TALPA’dan tutuklamaya tepki
Türkiye Havayolları Pilotları Derneği (TALPA), dün Sabiha Gökçen’de pistten çıkan Pegasus uçağının pilotunun tutuklanması konusunda bir açıklama yayınladı.
TALPA açıklamasında kararın üzüntü ile karşılandığına vurgu yapılırken, üzücü kazanın nedenlerinin henüz tüm açıklığıyla ortaya çıkmadığı ve ön raporun dahi yazım aşamasında olduğu bir zamanda, tüm dikkatlerin pilota yönelmesine sebep olabilecek eylem ve söylemlerden kaçınılması gerektiğine dikkat çekildi
TALPA’nın konuya ilişkin açıklamasında şöyle denildi:
“Türkiye Havayolları Pilotları Derneği (TALPA) olarak, 5 Şubat 2020 tarihinde Sabiha Gökçen Havalimanı’nda meydana gelen üzücü kaza hakkında yapılmakta olan adlî soruşturma kapsamında, kaptan pilotun tutuklanmasına karar verildiğini derin bir üzüntü ile öğrenmiş bulunuyoruz.

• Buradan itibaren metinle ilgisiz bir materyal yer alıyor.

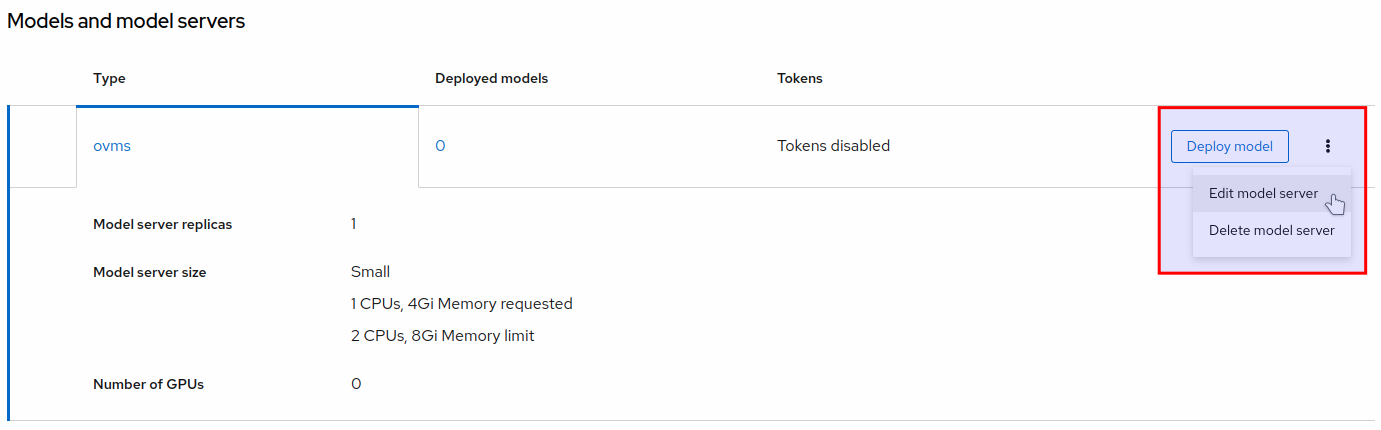The height and width of the screenshot is (430, 1381).
Task: Click the Deployed models column header
Action: point(491,78)
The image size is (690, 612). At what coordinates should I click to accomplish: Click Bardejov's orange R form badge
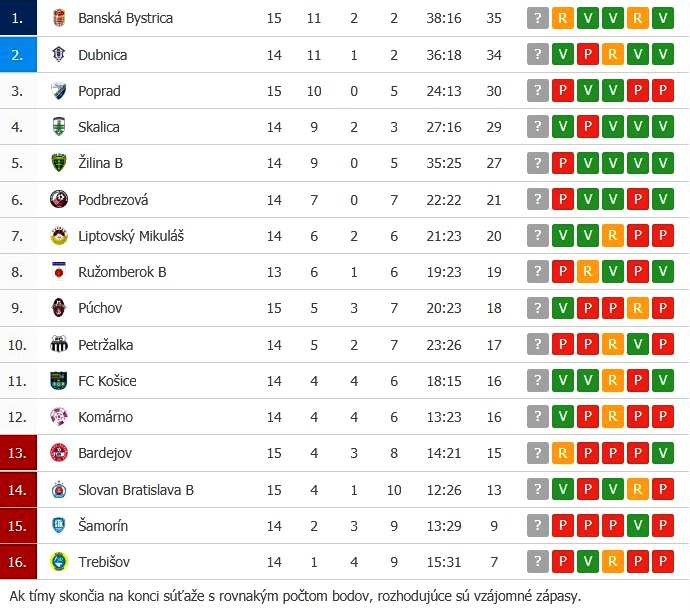point(563,453)
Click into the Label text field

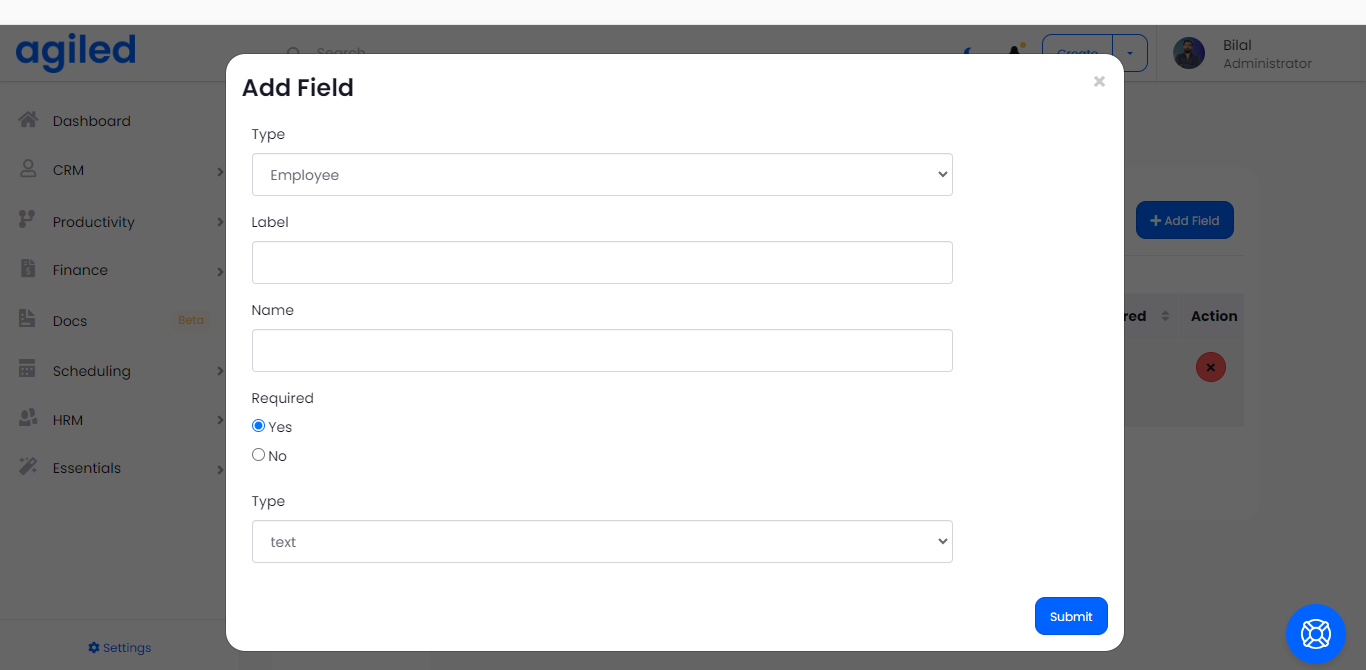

Türkiye Havayolları Pilotları Derneği (TALPA) olarak, bu üzücü kazanın nedenlerinin henüz tüm açıklığıyla ortaya çıkmadığı ve ön raporun dahi yazım aşamasında olduğu bir zamanda, tüm dikkatlerin pilota yönelmesine sebep olabilecek eylem ve söylemlerden kaçınılması gerektiği kanaatindeyiz.
Belirtmek isteriz ki; uçak kazalarından sonra yapılan teknik soruşturmaların en önemli amacı, kazadan dersler çıkartarak, uçuş güvenliğini daha da mükemmelleştirecek yeni önlemler/kurallar oluşmasını sağlamak ve aynı nedenden kaynaklanabilecek kazaların önlenmesi ve uçuş emniyetinin sağlanmasıdır. Bu husus ülkemizin de onayla-yarak kabul ettiği ICAO Annex 13’de vurgulanmaktadır.
Bunun yanı sıra, soruşturma sonucunda kazanın sebeplerinin aydınlatılması ve sorumlular var ise bunların tespiti ile haklarında yasal işlem yapılması gerekliliği tartışmasızdır.
Ancak;
soruşturmanın erken evrelerinde pilotun, kazanın en önemli etkeni olabileceğine dair izlenim yaratan tutum, uçak kazalarının genellikle onlarca farklı eşzamanlı sebebe dayalı olabileceğini gözden kaçıracağı gibi, tutuklanma ve/veya cezalandırılma tedirginliği altındaki kişilerin beyanlarının samimiyetini de etkileyerek, kaza ile ilgili gerçek veri ve bilgilerin bir kısmının dile getirilmesini engelleyebilecektir, ki bu da Uluslararası Sivil Havacılık Örgütü (ICAO) ve Avrupa Birliği’nin 376/2014 Sayılı Tüzük’ünde yer alan emniyet prensipleri ile uyumlu değildir.
Tüm bunlara ek olarak; bu aşamada pilotun tek ve yegâne sorumlu kişi olarak algılanması, halen liyakâtle görevlerini sürdürmekte olan binlerce pilotun karar alma süreçlerinde yaptırım korkusu yaşamasına neden olacak ve gerektiğinde anlık şekilde bağımsız karar alma/inisiyatif kullanma yeteneklerini zedeleyerek kokpitte tedirginlik yaratabilecektir.
Unutmamak gerekir ki, sivil hava araçlarında pilotun mevcudiyeti daha uzun bir süre boyunca kaçınılmazdır. Yüzlerce kişinin canı ve malının sorumluluğuyla birlikte, hızla gelişmekte olan Türk Sivil Havacılığı’nın bayrağını tüm dünyaya taşıyan pilotların omuzlarındaki ağır yükün, ceza ya da sair yaptırım korkuları ile ağırlaştırılmaması uçuş güvenliği bakımından kritik önemdedir.
Bu nedenle, üzücü kazanın sebepleri henüz net olarak belirlenmemişken, pilotlara yönelik olumsuz izlenim oluşturabilecek ve pilotların görevlerini ifa esnasındaki karar alma özgürlüklerini kısıtlayabilecek söylem, eylem ve işlemlerden olabildiğince kaçınılmasının uygun olacağı yönündeki kanaatimizi kamuoyunun değerli bilgisine sunarız.”